Around here we believe a proper road trip is where you spend a lot of time getting from point A to B.
Like that time we did a leisurely road trip from Los Angeles to Austin. Yes, we drove just over 1,800 miles over 6 days and it could have been done faster. But then we would have missed out on getting to know each stop along the way.
How To Road Trip From Los Angeles To Austin
This road trip itinerary is about 20 hours worth of driving in total, but plan to break that up so you have plenty of time to enjoy each stop. If you do it in 5 to 6 days you’ll drive anywhere from 300 to 600 miles a day.
This road trip from Los Angeles to Austin a fair bit of driving so travels with a few friends in order to rotate drivers throughout the journey.
Make sure you cover the basics by having a spacious car, keeping an emergency kit on hand, having adequate water, and a valid AAA membership so that you’re prepared for the worst.
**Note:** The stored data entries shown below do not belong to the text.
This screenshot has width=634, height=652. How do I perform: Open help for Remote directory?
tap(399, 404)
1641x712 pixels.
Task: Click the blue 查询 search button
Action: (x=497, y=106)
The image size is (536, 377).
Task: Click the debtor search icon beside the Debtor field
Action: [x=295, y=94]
But also bring along a great playlist, road trip snacks, and lots of reading material so you’re prepared to make it the best.
Itinerary California To Texas
Here is the day-by-day itinerary for our road trip from Los Angeles to Austin.
DAY 1: Los Angeles to Palm Springs (~100 miles)
Road trips are like diets: you gotta ease into them, so you don’t get hangry or harried. So drive just over 90 miles from Los Angeles to Palm Springs on Day 1 and make the most of the rest of your day.
We usually go to Palm Springs for a whole weekend, so trust that there’s more than enough to do for an overnight. On this stop, we spent the afternoon hunting down Date Shakes, spending time in the spa, and plotting out remaining road trip ideas.
DAY 2: Palm Springs To Sedona (~400 miles)
Wake up early and do a sunrise hike in Palm Springs or book it at dawn to Sedona in time for sunset — either way, plan out Day 2 because this drive will take up most of your day. Go off the beaten path and take Route 62 so you can pass through Joshua Tree and Twentynine Palms to grab a quick bite.
Stop by Natural Sisters Cafe in Joshua Tree for something healthy or detour to Pioneertown for some frontier vibes and American food at Pappy + Harriets. If not, take it from me that there aren’t many places to stop for a bite after you leave Twentynine Palms, so pack road snacks (or make your own!) or before you leave Palm Springs.
After passing through Twentynine Palms, head north through Havasu to take the Interstate 40 because it overlaps with Route 66 at this point. This Northern route takes you through the forests of Flagstaff and then drops you onto Route 89A past the stunning sienna cliffs of Sedona. Between the posh resorts, the stunning views, and the alternative energy vortexes, it’s no wonder why Sedona is on many bucket lists for the best road trip destinations.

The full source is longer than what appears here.